▶ [About this task]:
Nothing but an exact copy of the data should be given.

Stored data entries
┌────────

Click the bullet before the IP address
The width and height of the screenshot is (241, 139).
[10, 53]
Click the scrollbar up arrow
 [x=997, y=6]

└────────

▶ [Written answer]:
Click the bullet before the IP address
The width and height of the screenshot is (241, 139).
[10, 53]
Click the scrollbar up arrow
 [x=997, y=6]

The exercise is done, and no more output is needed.